CONFERENCE – Le 29 mars 2019 – Dans le cadre de la Semaine de l’épargne salariale, j’ai pu aborder, lors d’une conférence au siège d’AXA avenue Matignon à Paris, les différents obstacles psychologiques qui empêchent d’épargner et de bien épargner pour sa retraite.

Petit compte-rendu des points abordés.logo axa

Pourquoi est-il si difficile d’épargner pour la retraite ?

  • Parce que l’humain a une préférence innée pour le présent
  • Parce que l’humain a généralement un biais optimiste le concernant: il pense que tout se passera bien au final, comme par magie. Donc qu’il n’a pas besoin de se soucier de sa retraite aujourd’hui et qu’il aura bien le temps de trouver une solution dans le futur…
  • Parce que l’humain manque d’empathie pour son moi futur. La personne que l’on sera à la retraite nous parait très éloignée de la personne que l’on est, un peu comme un étranger. Son portrait est flou, incertain. Pourquoi dès lors se priver pour elle ?

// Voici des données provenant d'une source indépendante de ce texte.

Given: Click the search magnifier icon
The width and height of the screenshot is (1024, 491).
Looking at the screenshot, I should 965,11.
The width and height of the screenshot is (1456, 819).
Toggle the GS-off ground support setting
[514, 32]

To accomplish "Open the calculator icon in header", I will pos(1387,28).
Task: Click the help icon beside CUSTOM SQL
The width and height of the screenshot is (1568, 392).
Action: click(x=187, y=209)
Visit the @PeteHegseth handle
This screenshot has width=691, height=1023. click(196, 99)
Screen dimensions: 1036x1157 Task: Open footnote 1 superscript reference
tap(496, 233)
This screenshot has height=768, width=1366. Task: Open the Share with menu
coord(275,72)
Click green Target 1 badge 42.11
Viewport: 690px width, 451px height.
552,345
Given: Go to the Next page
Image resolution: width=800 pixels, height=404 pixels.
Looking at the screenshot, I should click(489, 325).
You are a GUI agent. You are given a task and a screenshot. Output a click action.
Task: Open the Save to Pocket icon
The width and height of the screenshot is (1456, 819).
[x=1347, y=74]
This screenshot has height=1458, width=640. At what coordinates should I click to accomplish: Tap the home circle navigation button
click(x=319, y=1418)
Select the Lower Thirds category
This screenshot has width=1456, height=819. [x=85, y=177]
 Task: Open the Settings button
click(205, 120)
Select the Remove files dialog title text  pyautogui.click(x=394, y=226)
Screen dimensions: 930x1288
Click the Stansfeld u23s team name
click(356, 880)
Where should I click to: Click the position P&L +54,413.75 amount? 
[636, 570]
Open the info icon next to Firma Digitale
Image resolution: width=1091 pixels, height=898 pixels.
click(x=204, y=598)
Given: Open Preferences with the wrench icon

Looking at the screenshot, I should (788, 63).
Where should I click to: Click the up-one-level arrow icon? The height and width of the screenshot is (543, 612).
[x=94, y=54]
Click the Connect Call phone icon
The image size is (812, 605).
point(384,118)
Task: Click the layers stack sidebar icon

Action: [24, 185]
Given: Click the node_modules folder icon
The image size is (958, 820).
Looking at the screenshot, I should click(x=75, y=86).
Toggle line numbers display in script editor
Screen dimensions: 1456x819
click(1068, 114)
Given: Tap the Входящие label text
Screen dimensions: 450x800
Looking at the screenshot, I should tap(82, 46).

Pourquoi est-il si difficile de bien épargner pour la retraite ?

  • Parce que nos décisions sont trop influencées par l’environnement de marché immédiat. On a tendance à ne pas vouloir prendre de risques quand le marché vient de baisser et à vouloir en prendre trop quand il vient de monter.
  • Parce qu’observer le risque de perte à court terme nous fait surestimer le risque à long terme et nous oriente vers des actifs sans risque de manière excessive. Comme si le risque observé sur une très courte période augurait du risque pour son épargne sur plusieurs dizaines d’années…
  • Parce que la surcharge d’information et d’options de placement disponibles nous laissent souvent perplexes, nous incitant à la procrastination ou à la sélection d’options par défaut sans risque mais à rentabilité très faible également…
  • Parce que beaucoup d’épargnants ignorent comment construire une allocation d’actifs adaptée à leur horizon de placement et leur tolérance au risque. Une erreur classique est de négliger les corrélations entre actifs et de procéder à une diversification naïve qui fait dépendre la décision d’allocation de la présentation des options disponibles, entraînant des erreurs et des malentendus…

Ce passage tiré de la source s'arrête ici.